Tuesday, 3 May 2016

OUGD505 - Study Task 04 - Research

Study task 04 is asking us to produce a body of work that will ultimately aim to engage younger generations with the voting process. We will be working in groups to create a concept that we will pitch to the rest of the class. The concept will underpin the body of practical work. 

Danny wants to hear the pitch as though you have a finished concept for a client, so we will not be focussing on the developmental aspects to the project. We want to know the big idea, why it's perfect for your audience and your strategy for the implementation or integration of your design solutions.

We got into our group and straight away allocated various areas for research to each of the group members. I decided I wanted to research into the visual side of political campaigns, looking for the certain aspects that make a campaign a success or a failure. For this, I knew that I was going to keep everything pretty much internet based in terms of research for purpose of efficiency. I was looking for campaigns that are specifically, not very effective. I came across a number of rather bold and controversial visual campaigns from the UK, which make sensationalist claims. 

I also looked for inspiration from highly prolific and successful campaigns, the Obama HOPE campaign is probably one of the most iconic in the history of politics. 
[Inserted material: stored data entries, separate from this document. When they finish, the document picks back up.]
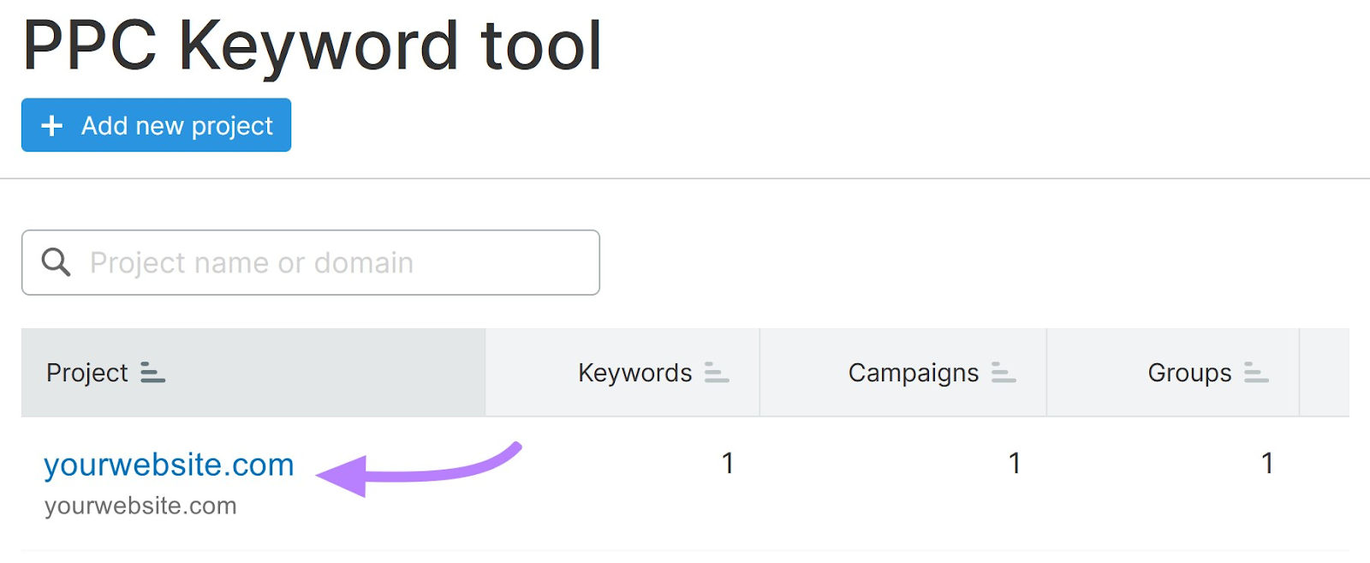This screenshot has height=563, width=1370.
Task: Click the search magnifying glass icon
Action: [x=56, y=262]

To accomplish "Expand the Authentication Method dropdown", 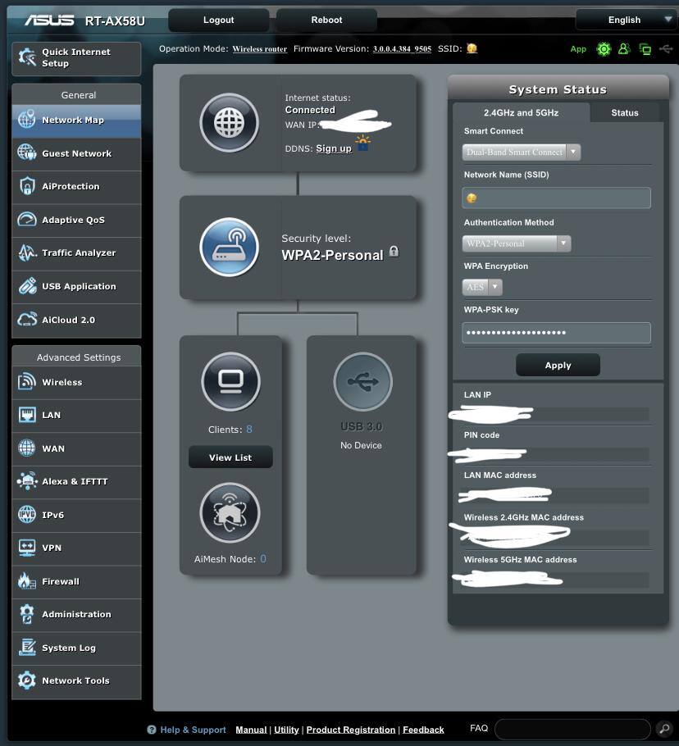I will point(517,243).
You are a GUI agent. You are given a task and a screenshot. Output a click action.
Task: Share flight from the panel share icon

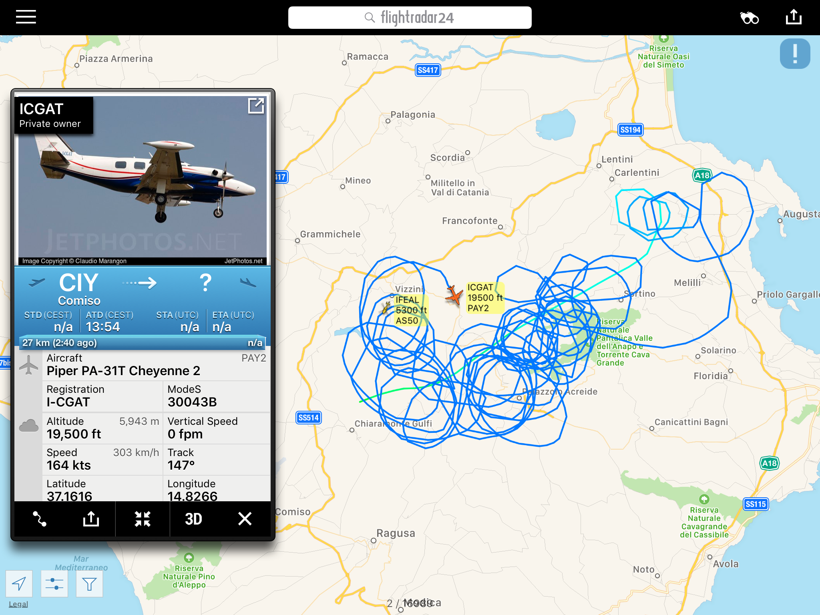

Campaigning for youth engagement:
4. Bite the Ballot
A not-for-profit group campaigning for schools and colleges to encourage young voter registration. Their Verto smart phone app aims to rebrand politics in an interesting, engaging way and help young people decide who to vote for. Their Democracy Day on 15 April will encourage young people to organise registration rallies and voter-engagement sessions.
1. National Union of Students (NUS)
The NUS is running a national competition involving the nation’s 600 student unions to find ideas to get their members to vote. The best will receive up to £10,000 to fund events and projects. Student volunteers will also be knocking on doors and inviting their peers to get themselves on the electoral register.
2. Rock Enrol!
A government learning resource  to introduce registering and voting to school classes and youth organisations. The games and materials in the resource aim to inspire young people to discuss and debate what they care about whilst considering why they should register to vote.
3. Electoral Commission
The Commission is working in partnership with Facebook so that young users of the social networking site can now add a “Registered to Vote” life event to their timeline, which can be shared with their friends. The Commission launched a nationwide public-awareness campaign on 16 March.
5. Youth Counts! Democracy Challenge
A programme for young people developed by UK Youth and members of UK Youth Voice, a national steering group of young people from all over the UK. It uses a range of imaginative activities to engage participants in discussions about democracy, registering to vote and their role as active citizens.
6. VInspired
This charity are running a #SwingtheVote campaign in which 10 YouTubers discuss 10 different issues that appeal to young voters over 10 weeks until 20 April. The videos aim to steer clear of party-political jargon and give young people straight answers to their voting queries.
7. The League of Young Voters
 A UK-wide campaign to get  young people voting, The League of Young Voters is helping people decide who to vote for through a “Vote Match” quiz. It is also training and supporting Young Voter  Champions to campaign and mobilise people locally, as well as  encouraging young people to  share political messages, stories  and ideas in creative ways.
8. Votes@16
A national campaign aimed at changing UK law to allow teenagers to vote at 16. Young people are encouraged to email  and lobby their MPs, organise debates and run their own campaigns either locally, through their schools or at university.